9.4 Naive Bayes Classification and Clustering

This is an old version, view current version.

9.4 Naive Bayes Classification and Clustering

Naive Bayes is a kind of mixture model that can be used for classification or for clustering (or a mix of both), depending on which labels for items are observed.²²

Multinomial mixture models are referred to as “naive Bayes” because they are often applied to classification problems where the multinomial independence assumptions are clearly false.

Naive Bayes classification and clustering can be applied to any data with multinomial structure. A typical example of this is natural language text classification and clustering, which is used an example in what follows.

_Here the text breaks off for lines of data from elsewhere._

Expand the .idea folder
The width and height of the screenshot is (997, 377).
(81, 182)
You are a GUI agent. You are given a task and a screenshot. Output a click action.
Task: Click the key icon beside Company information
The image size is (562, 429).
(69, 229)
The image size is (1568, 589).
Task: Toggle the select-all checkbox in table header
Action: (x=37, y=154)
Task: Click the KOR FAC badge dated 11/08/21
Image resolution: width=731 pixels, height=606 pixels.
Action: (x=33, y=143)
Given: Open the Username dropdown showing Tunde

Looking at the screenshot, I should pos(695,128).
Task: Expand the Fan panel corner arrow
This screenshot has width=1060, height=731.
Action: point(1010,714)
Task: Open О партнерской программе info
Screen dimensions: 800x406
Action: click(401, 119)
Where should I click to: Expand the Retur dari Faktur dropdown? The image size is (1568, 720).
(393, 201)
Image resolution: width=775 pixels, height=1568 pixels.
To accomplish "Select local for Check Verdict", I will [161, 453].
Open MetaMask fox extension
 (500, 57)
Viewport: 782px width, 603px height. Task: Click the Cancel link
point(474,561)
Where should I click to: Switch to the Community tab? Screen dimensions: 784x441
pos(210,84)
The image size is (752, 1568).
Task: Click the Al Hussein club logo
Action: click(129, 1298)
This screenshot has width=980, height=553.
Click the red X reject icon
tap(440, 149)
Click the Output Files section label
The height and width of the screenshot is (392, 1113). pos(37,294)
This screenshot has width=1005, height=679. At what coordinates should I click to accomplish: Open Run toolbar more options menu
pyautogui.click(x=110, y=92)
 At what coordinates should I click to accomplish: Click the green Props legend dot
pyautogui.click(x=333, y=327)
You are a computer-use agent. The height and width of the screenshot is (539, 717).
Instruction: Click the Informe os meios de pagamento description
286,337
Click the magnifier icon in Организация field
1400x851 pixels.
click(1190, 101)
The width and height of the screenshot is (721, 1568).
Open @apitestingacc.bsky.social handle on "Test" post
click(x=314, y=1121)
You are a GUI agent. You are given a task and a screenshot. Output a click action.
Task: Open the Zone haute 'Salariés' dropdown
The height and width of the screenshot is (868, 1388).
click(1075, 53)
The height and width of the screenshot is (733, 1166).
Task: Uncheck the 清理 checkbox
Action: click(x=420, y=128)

The observed data consists of a sequence of $M$ documents made up of bags of words drawn from a vocabulary of $V$ distinct words. A document $m$ has $N_m$ words, which are indexed as $w_{m,1}, \dotsc, w_{m,N[m]} \in \{1,\dotsc,V\}$ . Despite the ordered indexing of words in a document, this order is not part of the model, which is clearly defective for natural human language data. A number of topics (or categories) $K$ is fixed.

The multinomial mixture model generates a single category $z_m \in \{1,\dotsc,K\}$ for each document $m \in \{1,\dotsc,M\}$ according to a categorical distribution, $z_m \sim \textsf{categorical}(\theta).$ The $K$ -simplex parameter $\theta$ represents the prevalence of each category in the data.

Next, the words in each document are generated conditionally independently of each other and the words in other documents based on the category of the document, with word $n$ of document $m$ being generated as $w_{m,n} \sim \textsf{categorical}(\phi_{z[m]}).$ The parameter $\phi_{z[m]}$ is a $V$ -simplex representing the probability of each word in the vocabulary in documents of category $z_m$ .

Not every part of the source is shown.